Jack’s mother was a member of the Komaduwah clan, an Indigenous woman named Moddera. When his father died a premature and violent death, Jack fled into the Kimberley and was raised by his grandfather in the traditional ways of the Ngarinyin people. He was lucky to even survive his early childhood; it was commonplace in the 1920’s for mixed-race children to be sentenced to death by pastoralists or tribe elders in fear that they may upset the future social order. He spent many years avoiding the authorities who wished to forcibly remove him from his family to work on a government-run reserve.
When he was old enough, Jack became a much sought after stockman. No one in the area knew the Kimberley as well as he did. He worked on an estimated 46 cattle stations in Western Australia, and did not retire until about the age of 80.
Jack is most famously remembered for the work he produced after his retirement. He was convinced by a Melbourne art dealer to depict his rich life story through art. Some of his pieces have sold for nearly $50,000, and are on display as far away as Paris.
Jack was in Broome on the 3rd of March 1942 looking after a mob of cattle, and witnessed the Japanese attack while hiding under a truck. He watched as another stockman, Jim Kelly, had his head shot off while trying to get the battery in the truck started so they could escape. He remembered the Zero’s with their propellers and red dots on the Japanese flag. “The Japs are coming, the Japs are coming,” was relayed over the loud speaker. His 2012 painting Japanese Zeros attacking Dutch Seaplanes - Roebuck Bay 1942 brings these memories to life.

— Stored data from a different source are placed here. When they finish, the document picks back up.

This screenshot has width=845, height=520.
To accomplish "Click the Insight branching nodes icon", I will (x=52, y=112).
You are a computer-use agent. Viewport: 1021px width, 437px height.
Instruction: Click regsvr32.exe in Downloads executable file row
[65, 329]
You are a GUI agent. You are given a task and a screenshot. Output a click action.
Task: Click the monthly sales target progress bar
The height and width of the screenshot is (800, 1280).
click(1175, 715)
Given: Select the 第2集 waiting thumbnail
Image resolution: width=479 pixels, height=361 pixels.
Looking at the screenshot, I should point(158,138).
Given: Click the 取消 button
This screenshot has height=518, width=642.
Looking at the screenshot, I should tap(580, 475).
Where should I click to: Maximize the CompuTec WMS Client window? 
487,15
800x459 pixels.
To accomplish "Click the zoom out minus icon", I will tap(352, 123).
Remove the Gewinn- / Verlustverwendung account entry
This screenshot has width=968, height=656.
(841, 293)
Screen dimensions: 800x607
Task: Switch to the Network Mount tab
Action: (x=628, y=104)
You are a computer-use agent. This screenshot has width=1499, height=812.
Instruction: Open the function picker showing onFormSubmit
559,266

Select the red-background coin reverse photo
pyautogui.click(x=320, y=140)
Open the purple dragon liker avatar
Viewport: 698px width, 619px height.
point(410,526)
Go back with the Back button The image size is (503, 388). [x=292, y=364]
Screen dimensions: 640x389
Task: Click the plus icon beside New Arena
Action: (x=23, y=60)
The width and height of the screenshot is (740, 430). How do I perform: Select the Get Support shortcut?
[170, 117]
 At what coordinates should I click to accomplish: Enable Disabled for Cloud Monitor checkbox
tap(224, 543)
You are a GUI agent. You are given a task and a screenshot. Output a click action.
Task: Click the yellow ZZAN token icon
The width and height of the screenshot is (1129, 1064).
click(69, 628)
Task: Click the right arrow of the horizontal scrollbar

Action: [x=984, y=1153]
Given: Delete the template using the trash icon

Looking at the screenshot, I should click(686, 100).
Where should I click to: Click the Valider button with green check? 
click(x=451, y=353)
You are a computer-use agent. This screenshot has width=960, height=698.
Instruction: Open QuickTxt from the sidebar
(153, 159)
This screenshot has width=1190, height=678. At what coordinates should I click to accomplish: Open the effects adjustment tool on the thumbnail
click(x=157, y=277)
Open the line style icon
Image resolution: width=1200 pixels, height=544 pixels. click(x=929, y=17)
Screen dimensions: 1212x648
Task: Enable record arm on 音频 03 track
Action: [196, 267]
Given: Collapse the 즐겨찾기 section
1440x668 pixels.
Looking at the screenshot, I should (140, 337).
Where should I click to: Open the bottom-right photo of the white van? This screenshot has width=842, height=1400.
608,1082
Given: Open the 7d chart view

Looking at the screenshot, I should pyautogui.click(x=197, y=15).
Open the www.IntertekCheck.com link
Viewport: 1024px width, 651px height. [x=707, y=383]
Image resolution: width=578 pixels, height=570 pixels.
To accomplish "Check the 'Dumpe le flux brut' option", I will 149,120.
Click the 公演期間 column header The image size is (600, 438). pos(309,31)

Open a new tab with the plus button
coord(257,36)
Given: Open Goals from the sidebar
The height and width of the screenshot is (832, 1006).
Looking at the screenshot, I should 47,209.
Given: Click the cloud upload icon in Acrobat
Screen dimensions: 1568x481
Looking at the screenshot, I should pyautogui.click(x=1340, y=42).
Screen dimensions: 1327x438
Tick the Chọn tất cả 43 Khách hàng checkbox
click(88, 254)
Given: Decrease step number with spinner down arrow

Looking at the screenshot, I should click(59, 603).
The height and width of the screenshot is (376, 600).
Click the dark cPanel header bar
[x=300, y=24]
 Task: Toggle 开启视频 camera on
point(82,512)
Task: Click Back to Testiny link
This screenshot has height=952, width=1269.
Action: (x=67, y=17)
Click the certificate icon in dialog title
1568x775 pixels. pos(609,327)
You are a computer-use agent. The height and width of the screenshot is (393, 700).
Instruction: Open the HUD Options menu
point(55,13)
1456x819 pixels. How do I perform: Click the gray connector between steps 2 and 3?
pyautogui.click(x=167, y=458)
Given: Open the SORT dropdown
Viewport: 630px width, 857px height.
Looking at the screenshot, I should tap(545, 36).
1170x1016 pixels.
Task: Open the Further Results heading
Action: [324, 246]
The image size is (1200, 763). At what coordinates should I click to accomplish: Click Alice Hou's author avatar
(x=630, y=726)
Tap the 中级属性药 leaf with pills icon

Japanese bombing Roebuck Bay, Broome is another of Jack’s paintings. It depicts Japanese Zero’s shooting at some Indigenous pictographs, which represent every person of every race that was killed that day. The snake in the painting is a traditional motif; the Ngarinyin people believe that the human spirit returns to Earth as a snake after death. In this traditional style of Aboriginal art, the scale of the objects in the painting are proportionate to their importance in the story. The proportionately large people in the painting therefore indicate the significant impact their deaths had on Jack.
Jack Dale Mengenen died in 2013, believed to have been aged 92, although no one is certain exactly what year he was born. His art leaves a legacy of the tragic events in Broome, but to a larger extent, they represent a bridging of cultures - the deeply traditional Aboriginal law of the land meeting the treacherous new way of life, where machines shoot each other out of the skies.
Sources:
Owen, K 2020, Jack Dale - Artist Biography, [online] Kateowengallery.com, Available at: <https://www.kateowengallery.com/artists/Jac724/Jack-Dale.htm>.
UNSW Law 2020, Jack Dale | Indigenous Law Centre, [online] Ilc.unsw.edu.au, Available at: <http://www.ilc.unsw.edu.au/artists/jack-dale>.
Lee, T 2020, 'Grand Old Man Of The Kimberley' Dies, [online] Abc.net.au, Available at: <http://www.abc.net.au/news/2013-02-12/27grand-old-man-of-the-kimberley27-dies/4514018/?site=indigenous&topic=latest>.
Llewellyn, J 2020, For Country, For Nation Exhibition Brings Indigenous Perspectives To Anzac Day Recognition - The Adelaide Review, [online] The Adelaide Review, Available at: <https://www.adelaidereview.com.au/arts/visual-arts/2019/04/24/for-country-for-nation-samstag/>.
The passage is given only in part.